Story
ENJOYING
Nourishing box: A small kitchen on a transparent beach, covered by a fishnet of white and yellow strips that pulsate with the wind.
Village au Pied-du-Courant: An experimental riverside urban beach on the Jacques Cartier bridge towering high above the freight trains, where we hear the screams of delighted terror coming from the rides and rollercoaster at La Ronde.
Cricket flour blinis: a local treat with hints of hazelnuts, heralding the singing tomorrows.
Were Montreal to be submerged under the waters of a tsunami or to succumb to the tremors of an earthquake, we could take shelter in this unlikely haven between highway and railroad, above the immensity of the river, where every year designers and environmentalists envision a small but sturdy utopia.
This year as part of the Possibles project, the designers Madly Fuss and Simon Turcotte imagined for the Village a compact kitchen named Entropie, astonishing in its simplicity and frugality. It seems to want to fly away.
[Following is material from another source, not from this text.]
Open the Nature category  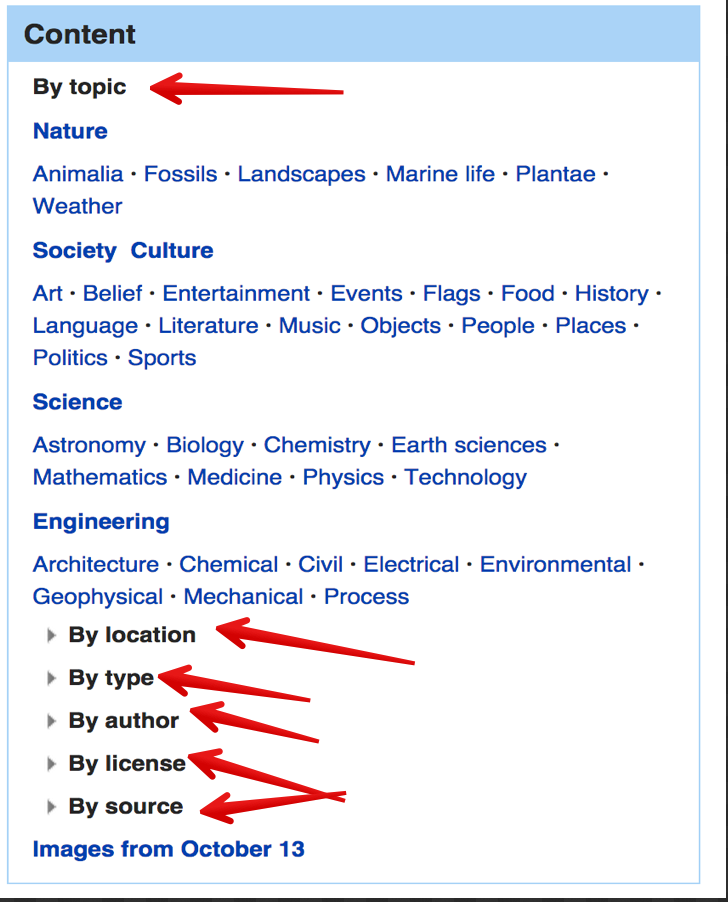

The future necessitates cleansing and lightness so as to lessen our impact on this exhausted planet as much as possible. And so, as dusk approached on the 22nd of June, we enjoyed a charming initiatory journey along the blonde beach and discovered a vegetable garden tended by young people from a rehabilitation program (we could pick peppers, zucchinis and fresh herbs). There was also a small cricket farm named Insecto. Crickets are a sustainable source of protein that, unlike the global meat industry, doesn’t generate any climate warming. Moreover, there was the incredible, integrated Umiko aquaponics system which involves: (1) Letting insects thrive in organic waste. (2) Feeding those insects to fish. (3) Using fish droppings to fertilize the soil. (4) Growing vegetables in the soil.
The greatest rewards were the trout and the cricket blinis by chef Frédéric Bourgault that were served at the Nourishing Box kitchen window, all of it as delicious as the promise of a softer life and a future without predation.